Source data
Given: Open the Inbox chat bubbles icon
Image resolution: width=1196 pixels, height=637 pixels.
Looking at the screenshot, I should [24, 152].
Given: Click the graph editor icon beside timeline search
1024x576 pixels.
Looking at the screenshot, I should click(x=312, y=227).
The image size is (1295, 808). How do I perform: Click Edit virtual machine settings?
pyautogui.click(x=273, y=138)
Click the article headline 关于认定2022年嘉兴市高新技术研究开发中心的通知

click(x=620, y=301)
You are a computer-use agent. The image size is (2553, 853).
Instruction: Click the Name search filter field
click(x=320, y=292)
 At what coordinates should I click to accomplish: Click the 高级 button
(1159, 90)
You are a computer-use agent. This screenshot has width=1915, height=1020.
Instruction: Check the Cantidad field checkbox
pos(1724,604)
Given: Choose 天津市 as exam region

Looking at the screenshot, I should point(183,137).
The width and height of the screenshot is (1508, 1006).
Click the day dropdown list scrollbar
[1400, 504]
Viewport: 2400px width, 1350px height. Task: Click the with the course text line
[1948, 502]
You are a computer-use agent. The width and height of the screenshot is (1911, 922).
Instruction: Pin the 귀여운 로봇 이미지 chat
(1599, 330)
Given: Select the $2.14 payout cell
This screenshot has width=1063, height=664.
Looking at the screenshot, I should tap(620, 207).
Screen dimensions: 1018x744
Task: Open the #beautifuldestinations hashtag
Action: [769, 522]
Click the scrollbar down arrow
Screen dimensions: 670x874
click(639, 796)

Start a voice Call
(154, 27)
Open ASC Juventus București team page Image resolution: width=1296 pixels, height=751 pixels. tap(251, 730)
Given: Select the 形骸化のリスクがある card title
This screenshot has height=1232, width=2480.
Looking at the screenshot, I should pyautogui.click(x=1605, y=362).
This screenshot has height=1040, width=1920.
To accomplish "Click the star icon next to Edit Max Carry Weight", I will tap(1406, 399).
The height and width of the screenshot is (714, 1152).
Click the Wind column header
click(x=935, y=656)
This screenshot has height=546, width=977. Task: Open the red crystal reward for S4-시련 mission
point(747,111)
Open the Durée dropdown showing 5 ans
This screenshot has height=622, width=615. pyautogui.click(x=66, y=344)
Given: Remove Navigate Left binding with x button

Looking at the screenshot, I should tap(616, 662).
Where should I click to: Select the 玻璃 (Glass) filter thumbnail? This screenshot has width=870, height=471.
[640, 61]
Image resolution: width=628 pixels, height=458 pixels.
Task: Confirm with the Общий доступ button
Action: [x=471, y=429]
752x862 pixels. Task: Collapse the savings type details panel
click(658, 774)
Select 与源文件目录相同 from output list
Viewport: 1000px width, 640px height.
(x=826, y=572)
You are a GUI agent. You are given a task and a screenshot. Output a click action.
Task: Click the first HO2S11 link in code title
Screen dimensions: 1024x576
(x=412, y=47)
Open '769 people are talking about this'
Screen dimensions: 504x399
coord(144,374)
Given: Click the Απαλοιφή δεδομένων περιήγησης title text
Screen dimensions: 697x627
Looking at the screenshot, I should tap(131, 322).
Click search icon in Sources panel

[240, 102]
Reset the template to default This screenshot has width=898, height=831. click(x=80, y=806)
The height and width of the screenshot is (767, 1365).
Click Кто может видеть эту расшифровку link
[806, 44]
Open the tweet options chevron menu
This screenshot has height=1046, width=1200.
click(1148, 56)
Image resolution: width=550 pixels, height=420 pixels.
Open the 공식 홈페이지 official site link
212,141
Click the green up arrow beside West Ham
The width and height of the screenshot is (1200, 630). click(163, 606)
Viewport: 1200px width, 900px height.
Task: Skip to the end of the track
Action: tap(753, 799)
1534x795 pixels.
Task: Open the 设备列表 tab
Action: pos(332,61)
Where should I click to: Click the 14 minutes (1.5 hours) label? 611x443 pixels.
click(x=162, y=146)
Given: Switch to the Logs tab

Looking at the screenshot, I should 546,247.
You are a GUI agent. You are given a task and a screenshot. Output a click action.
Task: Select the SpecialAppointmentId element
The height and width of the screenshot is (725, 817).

_WORK ITEM:_
The answer is the full set of records, printed exactly as given.

_RESPONSE:_
Given: Open the Inbox chat bubbles icon
Image resolution: width=1196 pixels, height=637 pixels.
Looking at the screenshot, I should [24, 152].
Given: Click the graph editor icon beside timeline search
1024x576 pixels.
Looking at the screenshot, I should click(x=312, y=227).
The image size is (1295, 808). How do I perform: Click Edit virtual machine settings?
pyautogui.click(x=273, y=138)
Click the article headline 关于认定2022年嘉兴市高新技术研究开发中心的通知

click(x=620, y=301)
You are a computer-use agent. The image size is (2553, 853).
Instruction: Click the Name search filter field
click(x=320, y=292)
 At what coordinates should I click to accomplish: Click the 高级 button
(1159, 90)
You are a computer-use agent. This screenshot has width=1915, height=1020.
Instruction: Check the Cantidad field checkbox
pos(1724,604)
Given: Choose 天津市 as exam region

Looking at the screenshot, I should point(183,137).
The width and height of the screenshot is (1508, 1006).
Click the day dropdown list scrollbar
[1400, 504]
Viewport: 2400px width, 1350px height. Task: Click the with the course text line
[1948, 502]
You are a computer-use agent. The width and height of the screenshot is (1911, 922).
Instruction: Pin the 귀여운 로봇 이미지 chat
(1599, 330)
Given: Select the $2.14 payout cell
This screenshot has width=1063, height=664.
Looking at the screenshot, I should tap(620, 207).
Screen dimensions: 1018x744
Task: Open the #beautifuldestinations hashtag
Action: [769, 522]
Click the scrollbar down arrow
Screen dimensions: 670x874
click(639, 796)

Start a voice Call
(154, 27)
Open ASC Juventus București team page Image resolution: width=1296 pixels, height=751 pixels. tap(251, 730)
Given: Select the 形骸化のリスクがある card title
This screenshot has height=1232, width=2480.
Looking at the screenshot, I should pyautogui.click(x=1605, y=362).
This screenshot has height=1040, width=1920.
To accomplish "Click the star icon next to Edit Max Carry Weight", I will tap(1406, 399).
The height and width of the screenshot is (714, 1152).
Click the Wind column header
click(x=935, y=656)
This screenshot has height=546, width=977. Task: Open the red crystal reward for S4-시련 mission
point(747,111)
Open the Durée dropdown showing 5 ans
This screenshot has height=622, width=615. pyautogui.click(x=66, y=344)
Given: Remove Navigate Left binding with x button

Looking at the screenshot, I should tap(616, 662).
Where should I click to: Select the 玻璃 (Glass) filter thumbnail? This screenshot has width=870, height=471.
[640, 61]
Image resolution: width=628 pixels, height=458 pixels.
Task: Confirm with the Общий доступ button
Action: [x=471, y=429]
752x862 pixels. Task: Collapse the savings type details panel
click(658, 774)
Select 与源文件目录相同 from output list
Viewport: 1000px width, 640px height.
(x=826, y=572)
You are a GUI agent. You are given a task and a screenshot. Output a click action.
Task: Click the first HO2S11 link in code title
Screen dimensions: 1024x576
(x=412, y=47)
Open '769 people are talking about this'
Screen dimensions: 504x399
coord(144,374)
Given: Click the Απαλοιφή δεδομένων περιήγησης title text
Screen dimensions: 697x627
Looking at the screenshot, I should tap(131, 322).
Click search icon in Sources panel

[240, 102]
Reset the template to default This screenshot has width=898, height=831. click(x=80, y=806)
The height and width of the screenshot is (767, 1365).
Click Кто может видеть эту расшифровку link
[806, 44]
Open the tweet options chevron menu
This screenshot has height=1046, width=1200.
click(1148, 56)
Image resolution: width=550 pixels, height=420 pixels.
Open the 공식 홈페이지 official site link
212,141
Click the green up arrow beside West Ham
The width and height of the screenshot is (1200, 630). click(163, 606)
Viewport: 1200px width, 900px height.
Task: Skip to the end of the track
Action: tap(753, 799)
1534x795 pixels.
Task: Open the 设备列表 tab
Action: pos(332,61)
Where should I click to: Click the 14 minutes (1.5 hours) label? 611x443 pixels.
click(x=162, y=146)
Given: Switch to the Logs tab

Looking at the screenshot, I should 546,247.
You are a GUI agent. You are given a task and a screenshot. Output a click action.
Task: Select the SpecialAppointmentId element
The height and width of the screenshot is (725, 817).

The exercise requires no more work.